The artist Marc Chagall is born on July 7, 1887 in Witebsk, Belarus the oldest son of nine of a Jewish family. Chagall attends the private Swansea Art School in St. Petersburg, led by Léon Banks, from 1907 to 1910. He travels to Paris in 1910, where he becomes acquainted with contemporary writers and artists and the avant-garde, and takes on diverse styles in his painting. These early works are already proof of a great pleasure in telling stories in poetic images in beautiful colors. Herwarth Walden organizes his first one-man show in the Berlin galerie "Der Sturm" in 1914. He returns to Witebsk where the outbreak of World War I comes quite surprising.
Marc Chagall is appointed commissioner of fine arts in Witebsk in 1918, founding his own art academy the same year, with El Lissitzky and Kasimir Malewitsch, among others, as teachers.
Chagall leaves Russia for good in 1922, living for a short time in Berlin and finally settles in Paris as of 1923, where he gets his first remittance work from the art dealer Ambroise Vollard for a book illustration project the same year. He illustrates Nikolai Gogol's novel "Die toten Seelen" (The Dead Souls).

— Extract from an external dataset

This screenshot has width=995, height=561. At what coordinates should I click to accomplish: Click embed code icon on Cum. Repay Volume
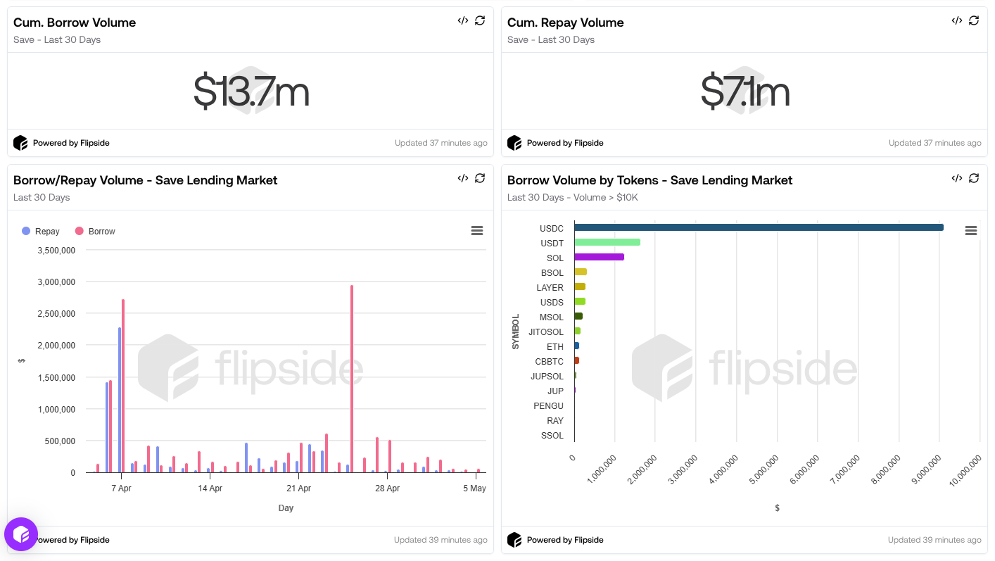[956, 20]
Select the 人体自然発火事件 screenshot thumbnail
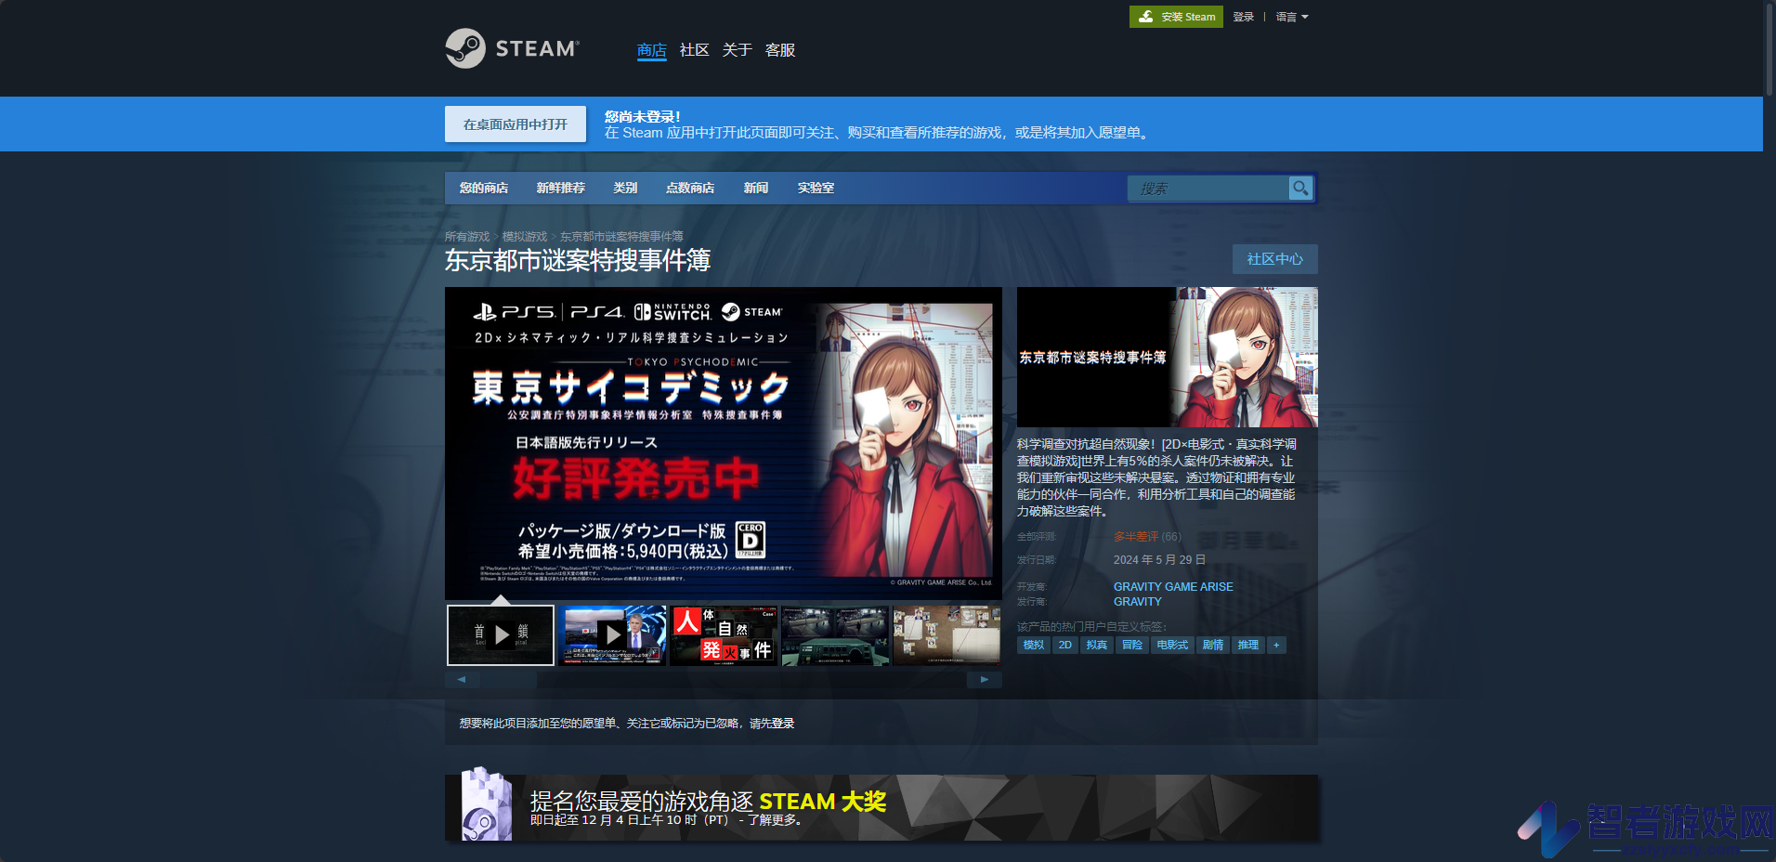 pyautogui.click(x=724, y=635)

As of 1925 Marc Chagall does illustrations for La Fontaine's fables. His bible illustrations are made between 1931 and 1939 as well as of 1952, they are published in 1956. Marc Chagall creates an own timeless and poetic world of images in his works. His main source of inspiration is Russia's rich stock of folk art, Jewish mysticism and legends., but also dream visions and the subconscious. Certain motifs and metaphors are recurring, such as the loving couple, the moon, the cock or the Jewish Shtetl.

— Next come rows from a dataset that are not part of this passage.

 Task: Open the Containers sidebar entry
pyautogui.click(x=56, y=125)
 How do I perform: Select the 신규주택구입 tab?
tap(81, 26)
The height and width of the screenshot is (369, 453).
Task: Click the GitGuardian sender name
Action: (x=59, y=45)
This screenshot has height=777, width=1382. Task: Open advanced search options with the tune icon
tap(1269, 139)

Besides paintings, Chagall executes numerous cycles of etchings as well as lithographs. Even though Marc Chagall began dealing with lithography only after returning to Paris, he attains a certain mastery within a very short time.

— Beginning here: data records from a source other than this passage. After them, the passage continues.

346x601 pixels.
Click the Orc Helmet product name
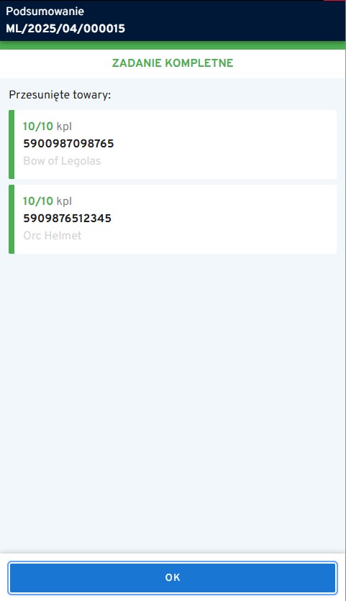53,235
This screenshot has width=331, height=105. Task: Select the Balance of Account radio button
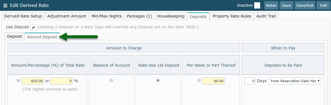point(111,80)
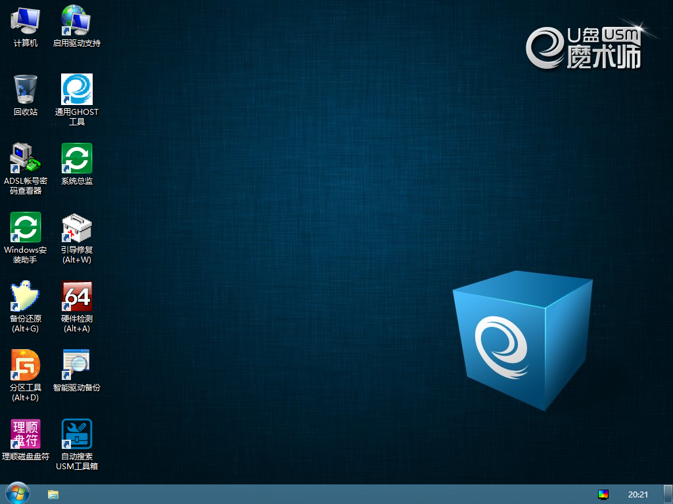Open the file explorer taskbar icon

(53, 495)
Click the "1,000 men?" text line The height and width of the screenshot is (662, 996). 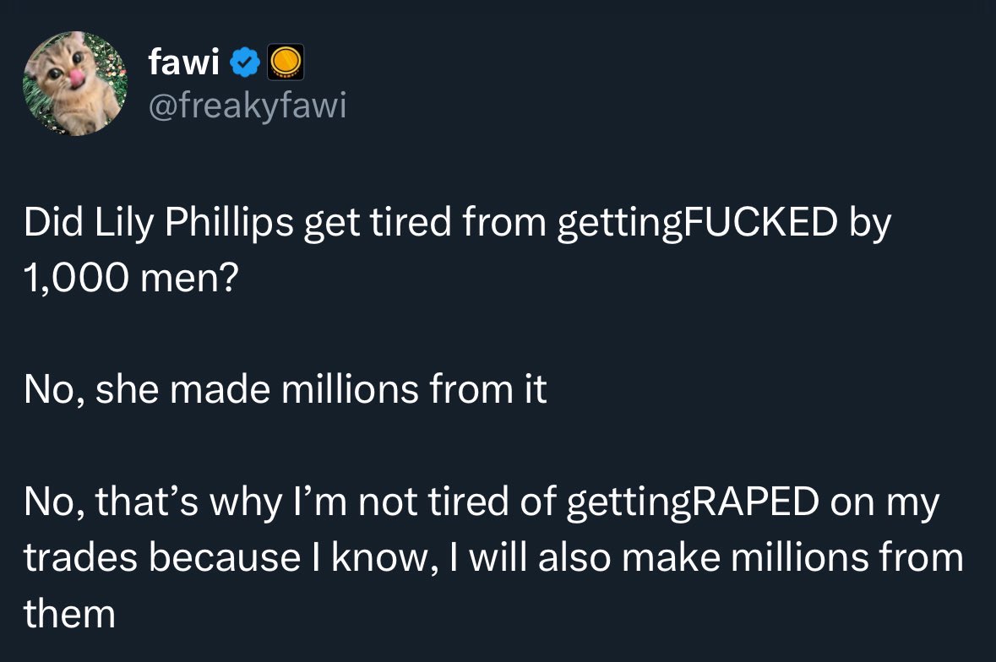click(x=131, y=278)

He receives numerous remittance works for public buildings between 1950 and 1970, designing, for instance, glass windows for the cathedral in Metz, for the cathedral Notre-Dame in Reims, the synagogue of the Hadassah university hospital in Jerusalem and St. Stephen's Church in Mainz. He executes a great ceiling for the cupola above the auditorium of the Paris Opéra Garnier as of 1963. As of 1964 he begins with murals in the Metropolitan Opera in New York.
Marc Chagall immigrated to the USA in 1941. The first comprehensive retrospective exhibition takes place at the Museum of Modern Art in New York in 1946. The artist returns to Paris in 1947 and settles in Saint-Paul-de-Vence in 1950, where he dies on March 28, 1985. Chagall retains his creative strength up into an old age.